Die Kunstismen (Les Ismes de l´art, The Isms of Art), designed and published by El Lissitzky and Hans Arp in 1925, covers art developments from 1914 to 1924 with a groundbreaking layout and typography.
Eliezer Lissitzky was born November 11, 1890 in Pochinok, near Smolensk, Russia. He enrolled in the department of architecture at the Technische Hochschule in Darmstadt, where he studied from 1909 to 1914. During this period he also traveled to France, Italy, and Belgium. When World War I broke out, he returned to Russia and studied from 1915 to 1916 at the Riga (Latvia) Polytechnical Institute (now Riga Technical University). In 1919 he began working under the name El Lissitzky and abandoned figurative art for Suprematism. He participated in the production of a series of art magazines, published a number of books, including (with Jean Arp) the three-language Die Kunstismen—Les Ismes de l’art—The Isms of Art (1925), and became a member of the well-known Dutch group De Stijl. He also met the artist-designer László Moholy-Nagy, who helped transmit Lissitzky’s ideas on art to western Europe and the United States through his teaching at the Bauhaus. In 1925 Lissitzky returned to Moscow, where he continued to be an innovative force in book and exhibition design. He created Soviet pavilions for a number of international expositions, and he collaborated with Aleksandr Rodchenko and other avant-garde artists on the remarkable propaganda magazine SSSR na stroyke (1930–41). Despite his poor health and the increasingly strong rejection of Modernist aesthetics by the Stalinist government, Lissitzky persevered in his artistic endeavours. He died of tuberculosis in 1941 in Moscow.

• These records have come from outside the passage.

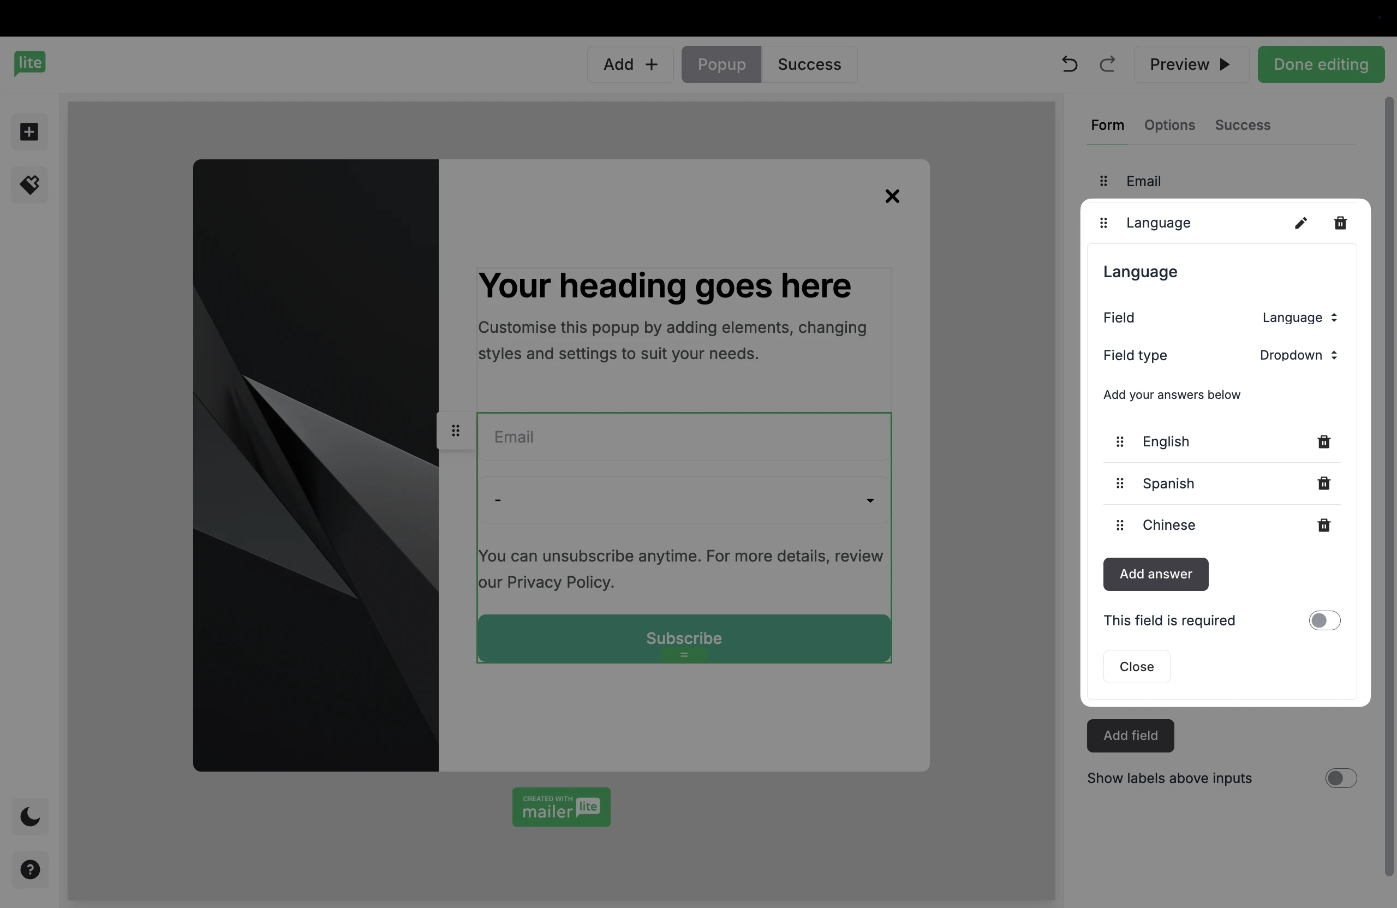Viewport: 1397px width, 908px height.
Task: Click the redo arrow icon
Action: 1107,64
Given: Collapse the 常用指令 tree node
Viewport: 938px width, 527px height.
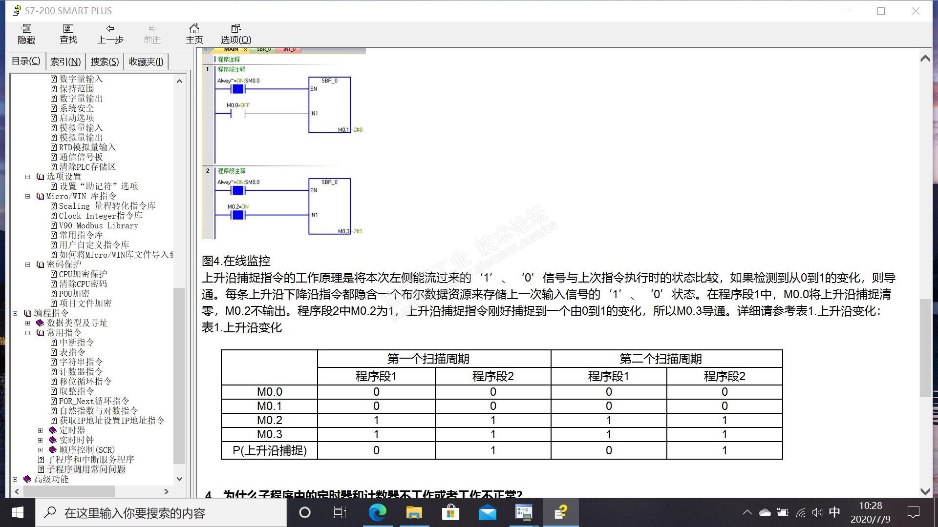Looking at the screenshot, I should click(x=28, y=333).
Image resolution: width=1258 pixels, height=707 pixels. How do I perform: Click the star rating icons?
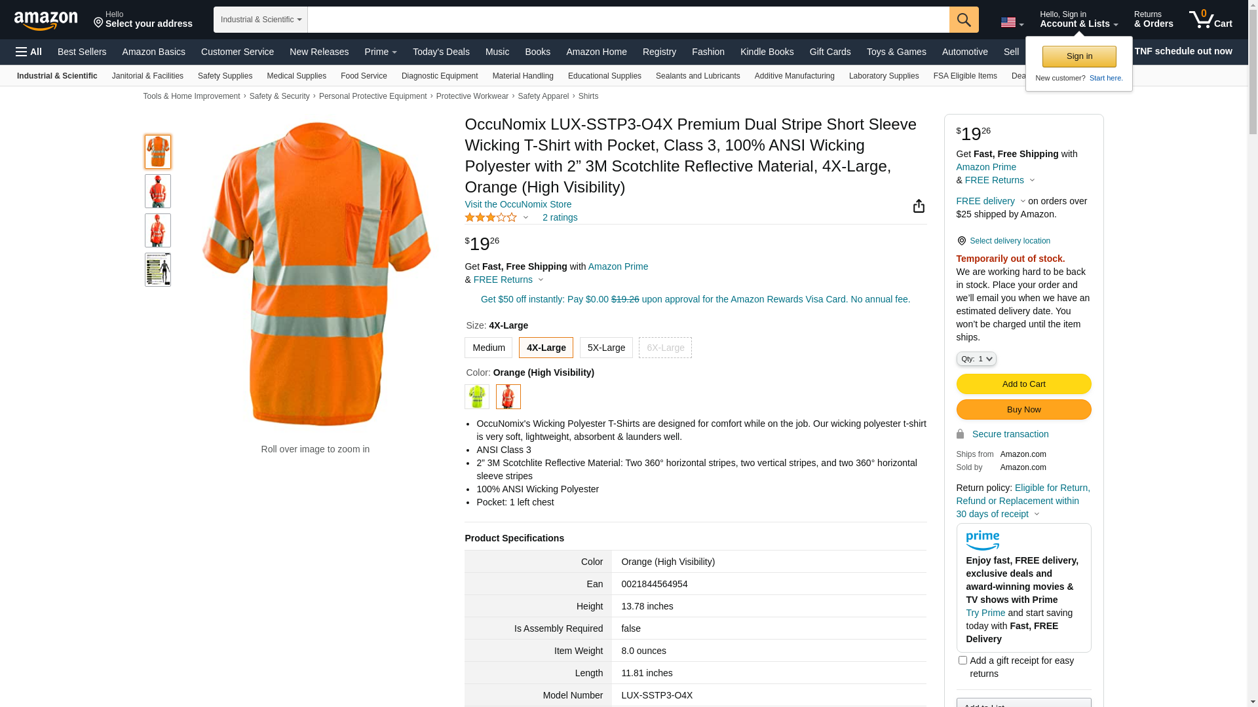(x=491, y=217)
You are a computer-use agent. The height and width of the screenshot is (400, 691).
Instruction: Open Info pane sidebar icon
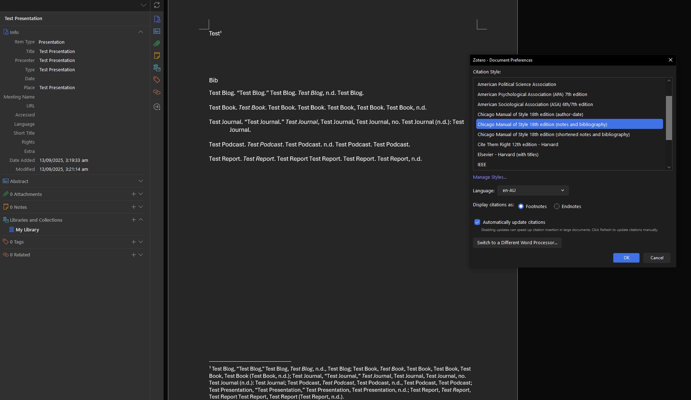click(157, 19)
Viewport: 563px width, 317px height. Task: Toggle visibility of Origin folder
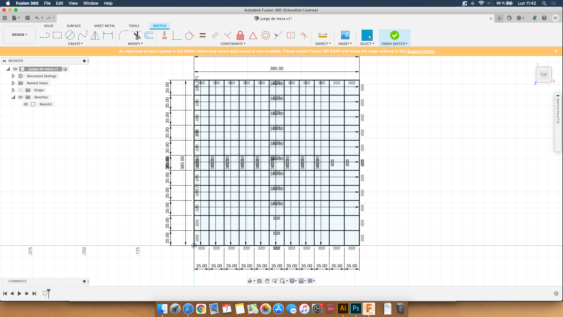point(21,90)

Hans (Jean) Arp was born in 1886 in Strasbourg. Between 1900 and 1908, he studied art at the Strasbourg School of Arts and Crafts, the Weimar Academy of Art, and the Académie Julian in Paris.. Since then living in Switzerland, Arp began to establish contacts with artists he had met in Paris and cofounded the Moderner Bund (with Oskar Lüthy), an exhibition society for Swiss modern artists. He also traveled widely, establishing connections with artists and writers in Paris, the expressionist Blaue Reiter group headed by Wasily Kandinsky in Munich, and Herwarth Walden´s Sturm Gallery and magazine in Berlin. When the war ended, Arp was able to reestablish the international contacts that had been so important to him prior to 1914. In Cologne he formed a Dada collaborative with Johannes Theodor Baargeld and Max Ernst, contributing poetic texts to the collages of Ernst. Hans Arp died in 1966 in Basel.